Hypothèse 2 : Les achats responsables exercent une influence médiatrice entre le capital humain et la performance financière (β2 β3.).

Hypothèse 3 : Le capital humain influant sur les achats responsables exerce une médiation sérielle sur la performance financière (β1 β2 β3.).

Méthodologie

Dans la présente section, nous explicitons l’opérationnalisation des variables empiriques d’achats responsables, de capital humain et de performance financière, ainsi que l’échantillon observé.

Variable des achats responsables

La mesure des achats responsables consiste à évaluer le profil général en la matière à partir de l’agrégation de trois des critères de la grille d’évaluation Equitics © de Vigeo-Eiris. Cette approche par des scores est équivalente à celle retenue par Surroca et al. (2010), à partir des notations de l’agence KLD (Kinder, Lyndenberg, Domini). Ces trois critères correspondent à la coopération durable avec les fournisseurs, l’intégration des facteurs environnementaux et l’intégration des facteurs sociaux dans la gestion de la chaîne d’approvisionnement. L’annexe 1 établit les liens entre les dimensions identifiées dans la littérature académique, et les aspects pris en compte dans le cadre des notations Vigeo-Eiris.

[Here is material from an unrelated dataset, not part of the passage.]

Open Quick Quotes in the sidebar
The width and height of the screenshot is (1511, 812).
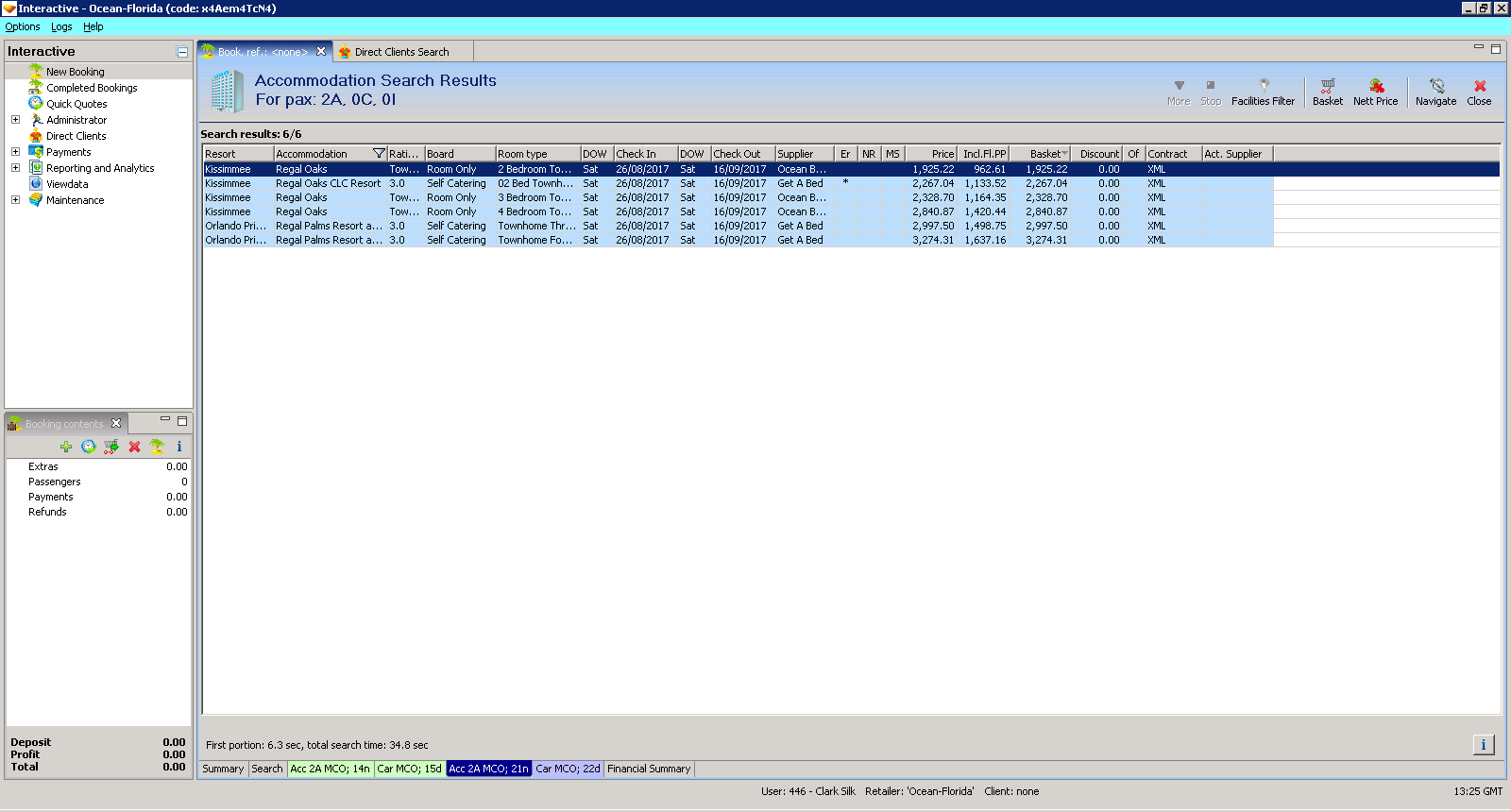point(76,104)
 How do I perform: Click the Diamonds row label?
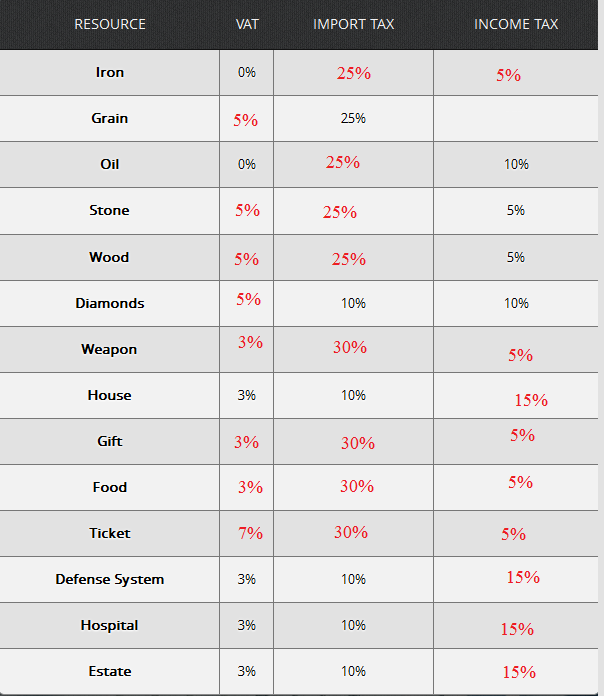[110, 303]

Variable du capital humain

La mesure du capital humain retenue repose sur un principe similaire à celui mobilisé pour les achats responsables. Conformément à l’une des études les plus récentes définissant le concept de capital humain (Mubarik et al., 2018), trois notations établies par Vigeo-Eiris peuvent être retenues, à savoir la promotion du dialogue social, la prise en compte des choix de carrière et l’employabilité, ainsi que l’amélioration des conditions de santé et de sécurité (Annexe 2). Toutefois, cette opérationnalisation du concept de capital humain reste partielle, puisqu’elle ne couvre pas l’ensemble des composantes du concept d’origine intégrant des dimensions stratégiques, psychologiques, ou encore de gestion des connaissances et de créativité (Ployhart et al., 2014; Trébucq, 2006, 2011).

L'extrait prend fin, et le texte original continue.